MM 47: Poster Session II

MM 47.26: Poster

Mittwoch, 14. März 2018, 18:30–19:45, Poster C

Uncertainty quantification strategies for atomistic simulations with classical effective potentials — •Peter Brommer and Sarah Longbottom — University of Warwick, Coventry, UK

Molecular dynamics (MD) simulations with classical effective potentials account for a significant fraction of current HPC usage. In those simulations, the energy of the system (and thus the forces on the atoms) depends only on the positions of the atoms; all electronic degrees of freedoms are accounted for in the interaction potential or force field.
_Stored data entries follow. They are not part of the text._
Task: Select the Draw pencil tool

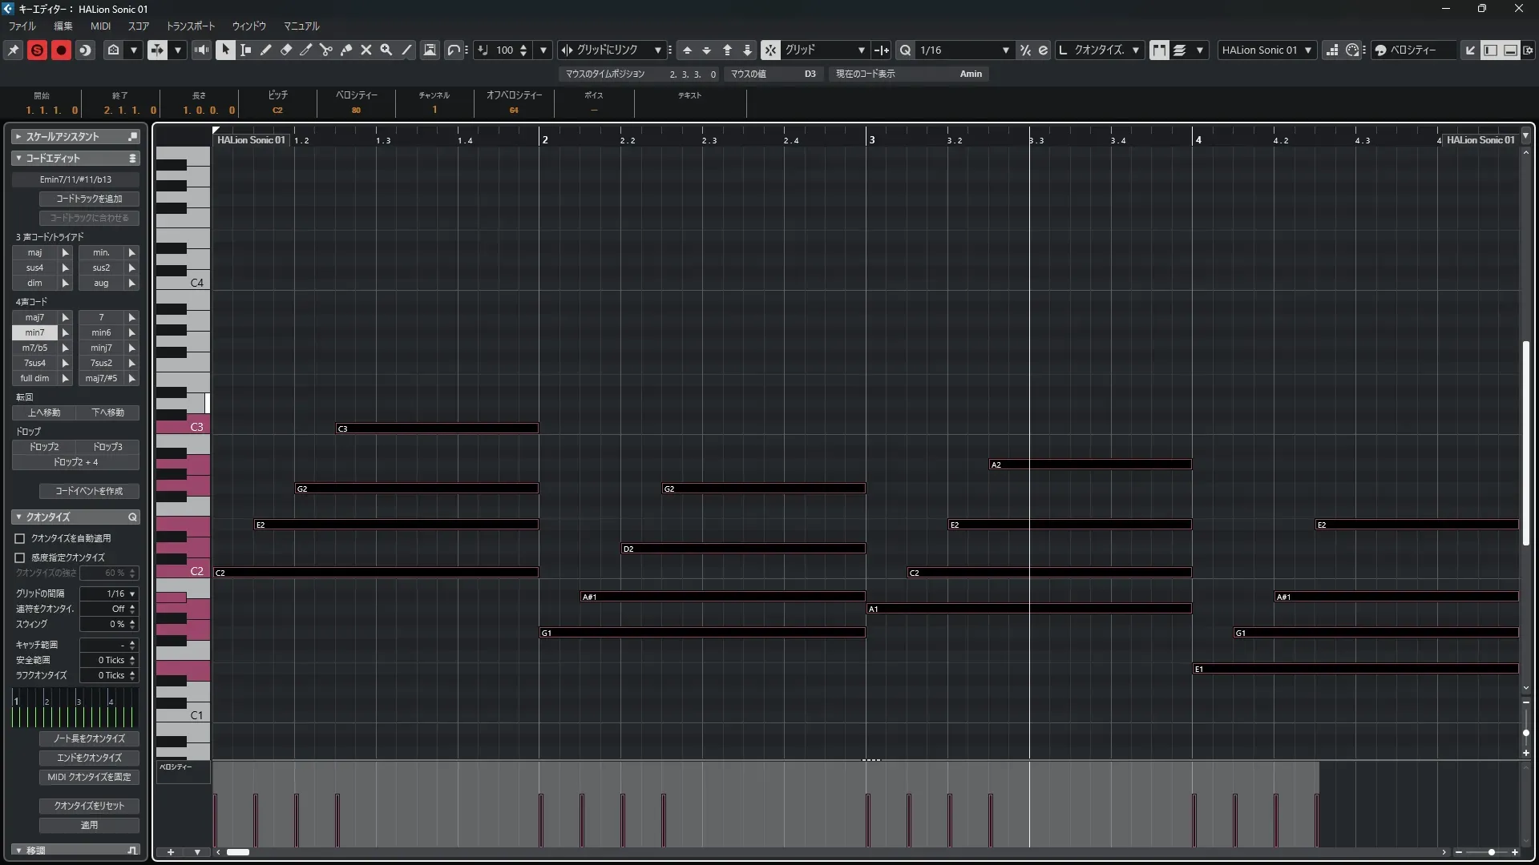Action: [266, 50]
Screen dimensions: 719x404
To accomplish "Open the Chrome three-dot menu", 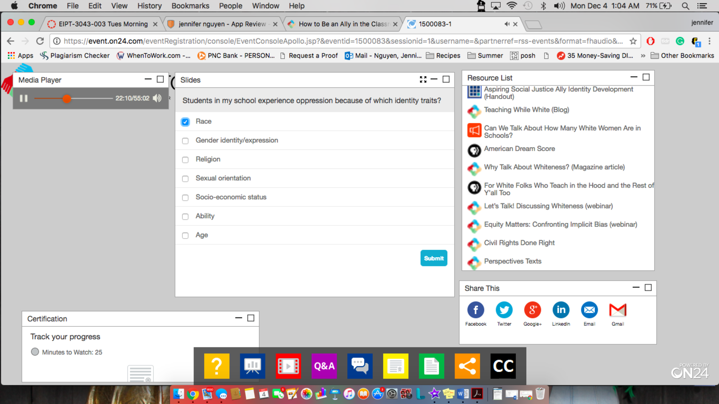I will [710, 41].
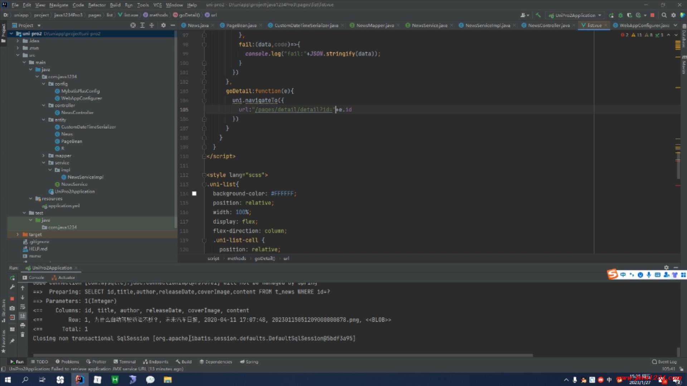The width and height of the screenshot is (687, 386).
Task: Click the locate file target icon in Project panel
Action: tap(133, 25)
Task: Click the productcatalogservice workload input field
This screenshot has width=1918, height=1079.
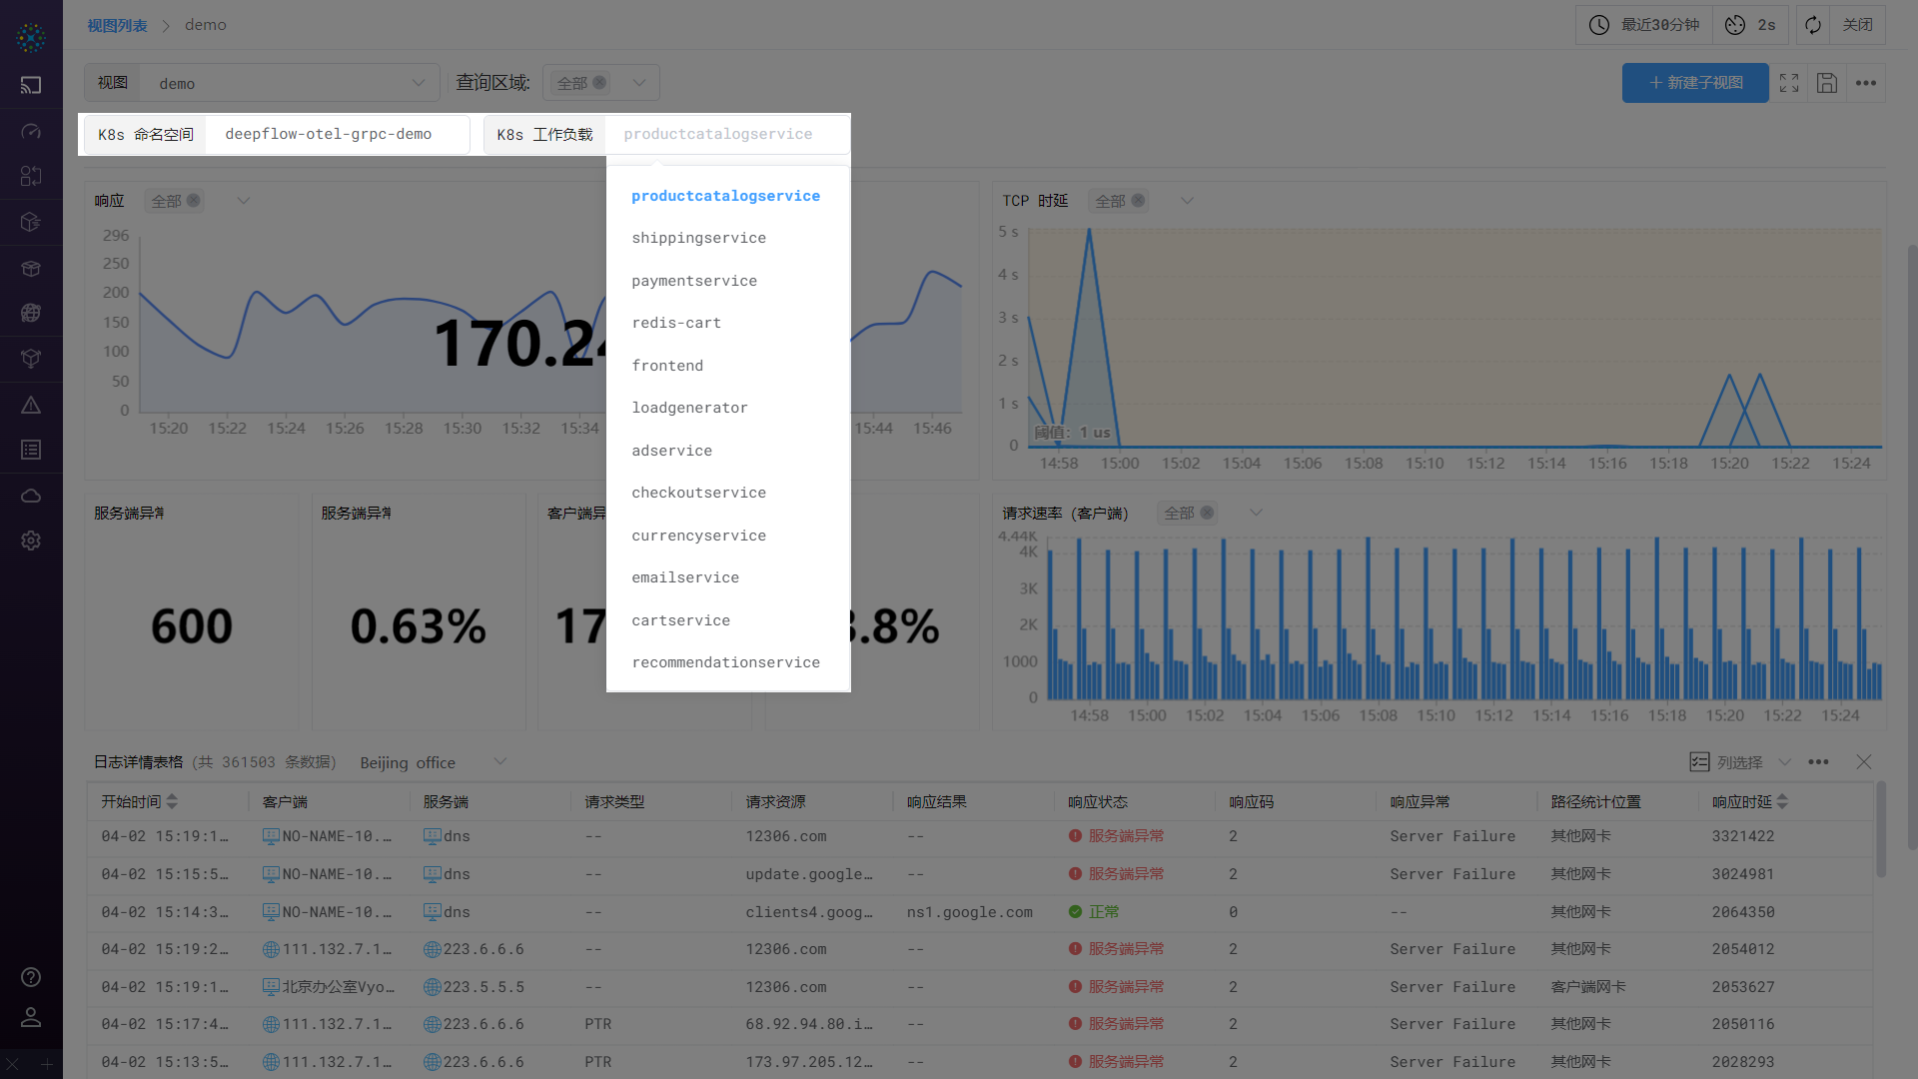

In contrast to ab-initio methods, effective potentials require the user to make some assumptions and approximations. Unfortunately, the bias, approximations and uncertainties that enter the effective potential creation process at every step (choice of interaction terms, functional form and parameter values) are badly controlled, and in most cases the confidence of the final result of a MD simulation is unknown a priori. The selection of interaction terms and functional form are often motivated by intuition and prior experience of the researcher and then validated by comparing the results in a certain situation after the fact, which is then used to justify using a potential even when such a validation is no longer feasible. However, for simulations to be truly predictive, it is essential to quantify the uncertainty one incurs by using a certain representation of the interactions between atoms. Here, I present an overview of various strategies to combat this deficit of effective potentials and the computational impact of such approaches.